Consigne A
D'après le texte consacré à Elliott Smith, à quelle date celui-ci est-il mort ?
Consigne B
Reproduisez fidèlement le passage du texte sur Elliott Smith compris entre « Il y a cinq » et « pas question ici. », ces deux extrémités incluses.

Texte
++++

Il y a cinq ans, le 21 octobre 2003, Elliott Smith mourait à l’age de 34 ans. Il mettait ainsi fin à une existence romantique au sens le plus noir et le plus absurde du terme. Et laissait inachevée une œuvre remarquable. Mais pourtant pas toujours remarquée.

Beaucoup de biographies d’Elliott Smith trainent sur internet, faisant état de sa dépression, de son addiction à diverses drogues, de ses difficultés à gérer une notoriété pourtant dérisoire, des ses déboires conjugaux, de la violence de ses relations avec sa maison de disque DreamWorks, des incohérences de son suicide… Ceux que ça intéresse trouveront d’eux mêmes les détails les plus croustillants et salaces de la vie et de la mort de cet immense artiste sur la toile, il n’en sera pas question ici.

++++

Jeu de données

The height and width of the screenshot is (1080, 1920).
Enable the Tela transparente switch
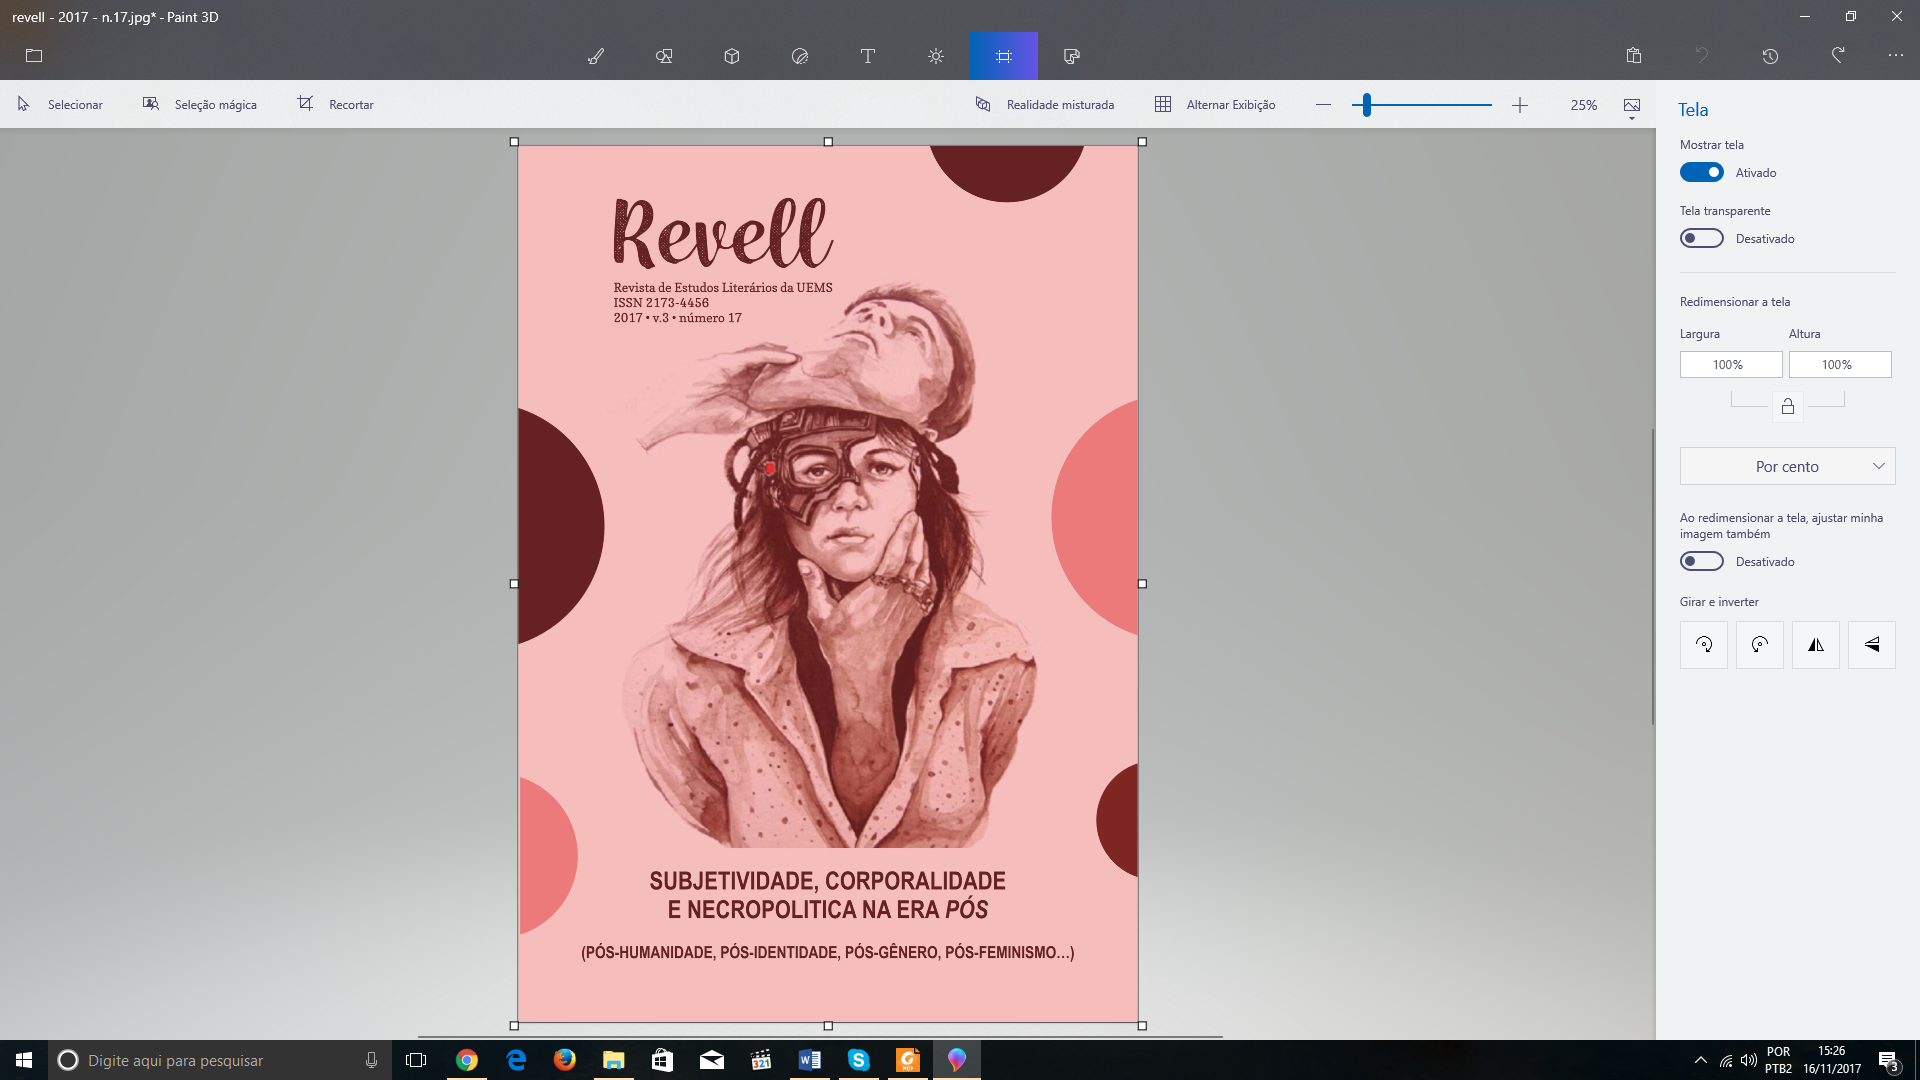point(1701,238)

++++

Réponse correcte A
Le 21 octobre 2003.

Réponse correcte B
Il y a cinq ans, le 21 octobre 2003, Elliott Smith mourait à l’age de 34 ans. Il mettait ainsi fin à une existence romantique au sens le plus noir et le plus absurde du terme. Et laissait inachevée une œuvre remarquable. Mais pourtant pas toujours remarquée.

Beaucoup de biographies d’Elliott Smith trainent sur internet, faisant état de sa dépression, de son addiction à diverses drogues, de ses difficultés à gérer une notoriété pourtant dérisoire, des ses déboires conjugaux, de la violence de ses relations avec sa maison de disque DreamWorks, des incohérences de son suicide… Ceux que ça intéresse trouveront d’eux mêmes les détails les plus croustillants et salaces de la vie et de la mort de cet immense artiste sur la toile, il n’en sera pas question ici.